DEI’s an honest mission, but one legit critique from the right remains that many practicing employers waste resources on it without pursuing that mission according to Dethra U. Giles — CEO at Atlanta-based consulting firm, ExecuPrep, and prolific TEDx Speaker. ExecuPrep helps companies overhaul ops like recruitment strategies, employee coaching and management. DEI’s just one of many areas of focus for her team when working with other companies.
Elite workplaces like Disney sometimes need instruction on how to genuinely commit to that honest mission. That’s why Giles spoke with Lil’ Biz Journal about the state of DEI from San Diego where she was addressing DEI for the Club Business Expo — an event organized by the Club Management Association of America (CMAA). The CMAA’s an industry group of elite country clubs all over the U.S. whose membership dues can cost individual constituents upwards of $30,000 a year.

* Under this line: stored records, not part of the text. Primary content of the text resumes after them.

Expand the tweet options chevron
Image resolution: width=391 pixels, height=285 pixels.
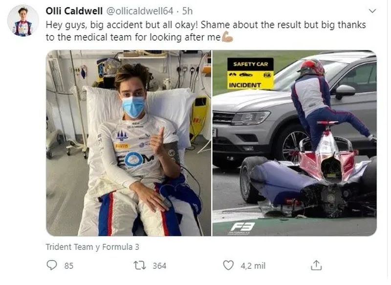pos(372,11)
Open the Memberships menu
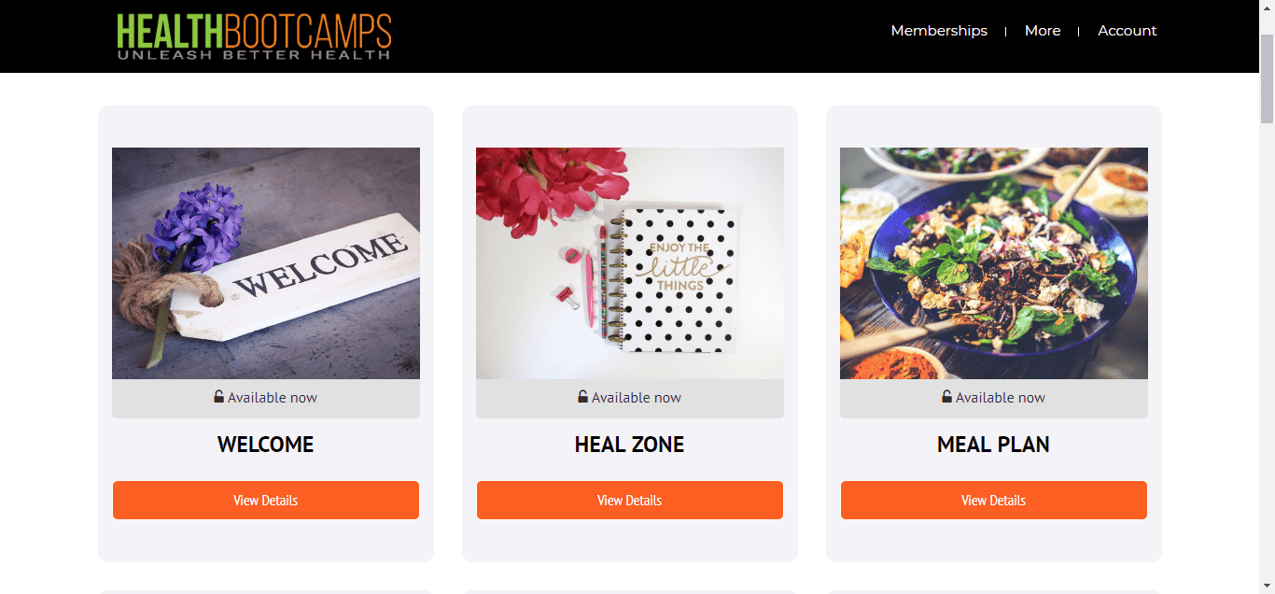Screen dimensions: 1275x594 (x=939, y=31)
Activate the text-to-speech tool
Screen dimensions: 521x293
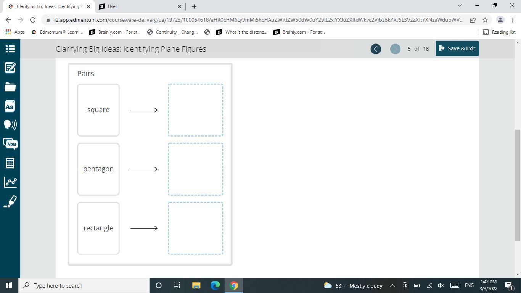(x=10, y=125)
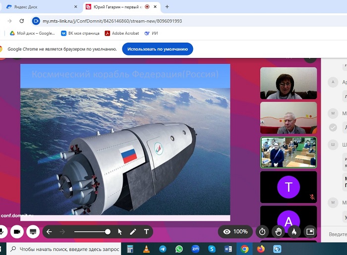Select the pencil drawing tool

click(x=133, y=231)
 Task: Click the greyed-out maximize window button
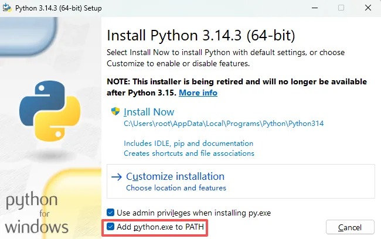(341, 8)
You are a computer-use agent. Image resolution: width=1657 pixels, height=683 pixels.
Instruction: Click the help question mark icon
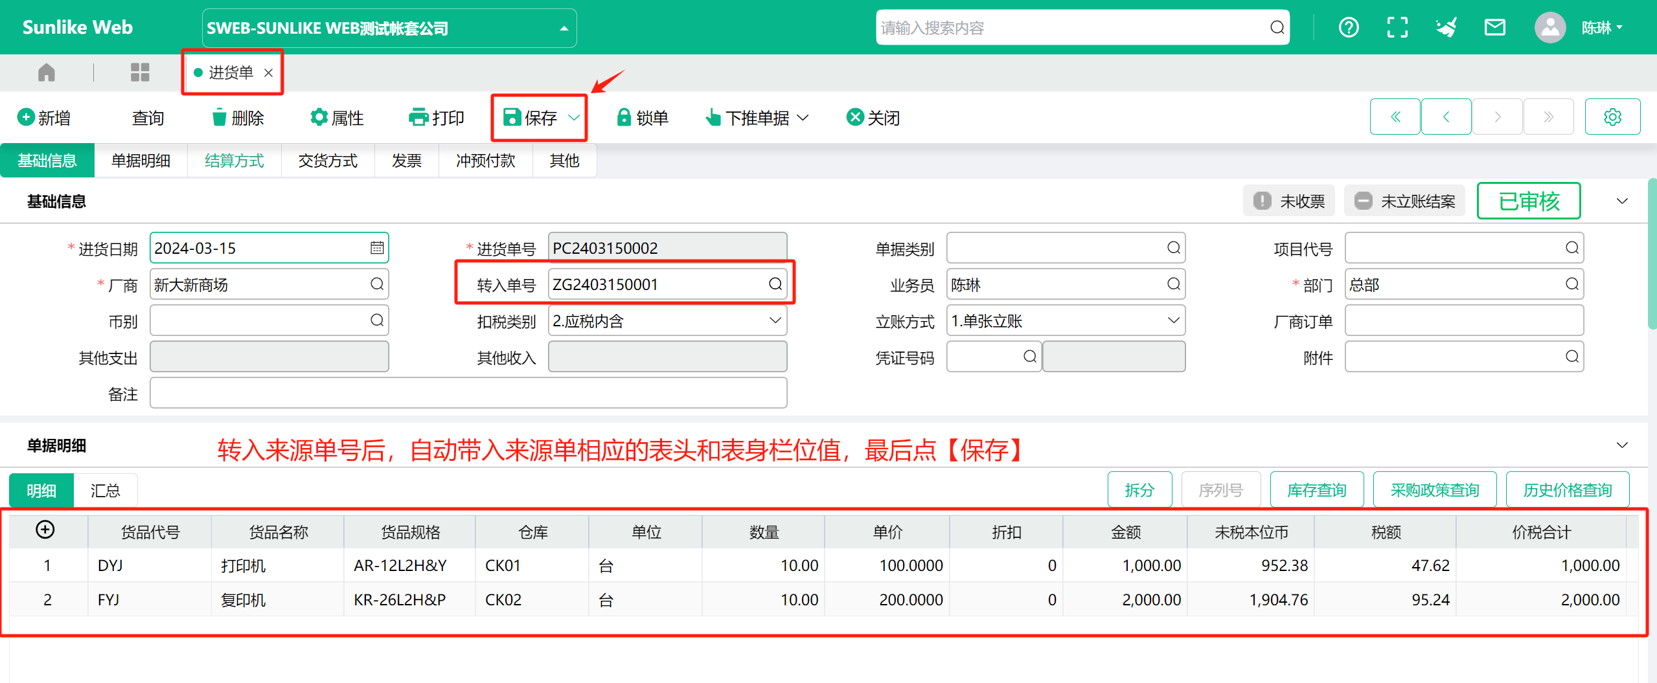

“It begins to infiltrate every level of the organization if people are doing it properly. Now, what often happens is: you don’t have people that are doing it properly,” Giles told LBJ, and by that she means that “DEI is performative. ‘Hey, we got slapped on the hand because we recognize that our population — our staff, especially our leadership — does not reflect our actual population.’”
She provided the common example of a company whose staff is 15% Black but whose leadership is devoid of Black representation. Already, leadership doesn’t reflect population, so to some degree, there’s already a failure to navigate equitable, upward mobility among staff. Promoting from within is a requisite pipeline that should automatically preclude this disparity, and when it doesn’t, the organization’s imbalance generally gets increasingly inequitable.
So on one hand, the hiring process is key for establishing the right blend of differences among co-workers to make this possible, and the blend is only right if there’s still culture fit. On the other hand, this invokes another conservative critique that DEI yields unfair, anti-meritocratic hiring practices.